I have some tab-separated file for which I want to conditionally highlight certain columns or certain values.

Example of source file:

wn       name          Building Name       8       Desc       char       -> bl
wo       bl_id!*       Building Code       8                  char

I want to:

  • put in yellow the contents of the 2nd column when the name is suffixed by "!"
  • put in cyan the contents of the 2nd column and in green the contents of the 7th column when there is such a 7th column
  • put the little "*" sign in red, in the 2nd column

and a couple of other such rules.

Currently I do that in this way:

cat file.tsv
    | sed -r 's/^([^\t]*)\t([^\t]*)!/\1\t\x1b[33m\2!\x1b[0m/' \
    | sed -r 's/^^([^\t]*)\t([^\t]*)\t(.*)\t-> ([^\t]+)/\1\t\x1b[36m\2\x1b[0m\t\3\t-> \x1b[32m\4\x1b[0m/' \
    | sed -r 's/\*/\x1b[31;1m&\x1b[0m/'

But it's quite complex to read and update.

Is there a better way?

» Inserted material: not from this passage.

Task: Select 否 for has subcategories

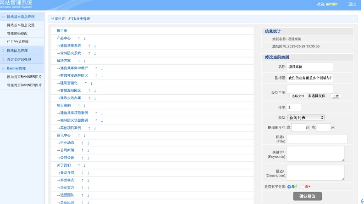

I'm quite sure of, but which one?

Are things like GRC or Supercat a way to go? Though, I have to admit that I have a quite important constraint: I'd like the solution to work out-of-the-box in Cygwin. Don't want to have to compile myself tools in there -- for portability reasons of my code.

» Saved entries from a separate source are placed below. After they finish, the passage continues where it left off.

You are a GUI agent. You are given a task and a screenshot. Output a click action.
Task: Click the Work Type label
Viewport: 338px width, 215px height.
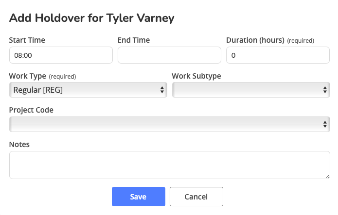[28, 76]
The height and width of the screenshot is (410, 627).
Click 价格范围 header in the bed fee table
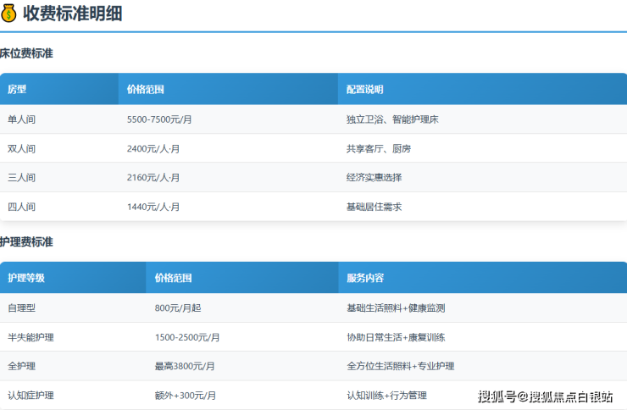[x=145, y=89]
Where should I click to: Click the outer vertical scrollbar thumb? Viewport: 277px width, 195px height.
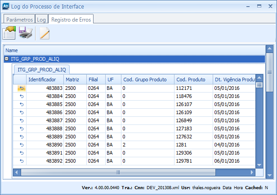click(269, 67)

Can you give hints on how to improve the code to get such a "highlight" functionality?

2

There are 2 answers

1
Lars Fischer On BEST ANSWER

You could do it with GNU awk, like this (col.awk):

function colText ( text, col) { 
    return sprintf("\033[%sm%s\033[39;0m", col, text); 
}

function yellow( text ){ return colText( text, "33;1" ); }
function cyan  ( text ){ return colText( text, "36;1" ); }
function green ( text ){ return colText( text, "32;1" ); }
function red   ( text ){ return colText( text, "31;1" ); } 

BEGIN {FS=OFS="\t";}

# red * in $2
$2 ~ /\*/ {gsub(/\*/, red("*"), $2); }

# cyan if col 7 present
NF == 7 {print $1, cyan($2), $3, $4, $5, $6, green( $7 ) ;
         next;}

# yellow col2 if there is a !  
$2 ~ /!/ {print $1, yellow($2), $3, $4, $5, $6, $7 }

Use it like this gawk -f col.awk file.tsv

4
Thomas Dickey On

You could make the script more readable by using shell variables (and tput for portability across terminal types):

BOLD_RED=$(tput setaf 1; tput bold)
GREEN=$(tput setaf 2)
YELLOW=$(tput setaf 3)
CYAN=$(tput setaf 6)
COLOR_OFF=$(tput sgr0)

cat file.tsv
    | sed -r 's/^([^\t]*)\t([^\t]*)!/\1\t'"$YELLOW"'\2!'"$COLOR_OFF"'/' \
    | sed -r 's/^([^\t]*)\t([^\t]*)\t(.*)\t-> ([^\t]+)/\1\t'"$CYAN"'\2'"$COLOR_OFF"'\t\3\t-> '"$GREEN"'\4'"$COLOR_OFF"'/' \
    | sed -r 's/\*/'"$BOLD_RED"'&'"$COLOR_OFF"'/'

Likewise, you could make a variable for the regular expression chunk which is everything but tabs, e.g.,

NO_TABS='([^\t]*)'

By the way, one of the sed expressions repeated ^ (a typo).